Der Schwimmclub Frauenfeld stellt auch Sieger bei Junioren- und Jugendcup-Springen!
 1947 Ein Jahr später feiert der Schwimmclub sogar den Aufstieg in die Kategorie A.
 1946 Die Schwimmer steigen bei der Schweizer Vereinsmeisterschaft erstmals in die Kategorie B auf.
 1945 Der SCF bildet nach dem Krieg wieder eine Wasserballmeisterschaft. Diese war vorübergehend aufgelöst, weil die meisten Spieler Aktivdienst leisten mussten.
 1944 Als Novum werden erstmals auch Mädchen in den Verein aufgenommen.
 1935 Die Wasserballer spielen erstmals in der Meisterschaft.

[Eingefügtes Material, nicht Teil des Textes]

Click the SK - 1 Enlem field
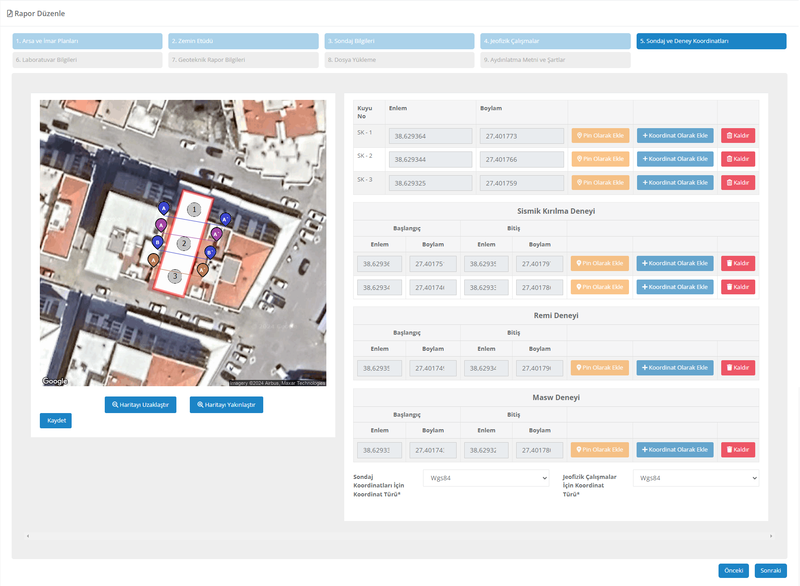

 1929 Werner Halter startet zum ersten Mal an einer Regionalmeisterschaft.
 1928 Einige Kantonsschüler gründen unter der Führung von Dr. Walter Staub, Turnlehrer an der Kanti Frauenfeld, den Schwimmclub Frauenfeld. Zugleich werden auch die Vereinsfarben festgelegt.
Max Hanhart, Werner Keller, Ernst Schärer und Georges Kihm sind die ersten Frauenfelder Schwimmer, die an einer Regionalmeisterschaft teilnehmen.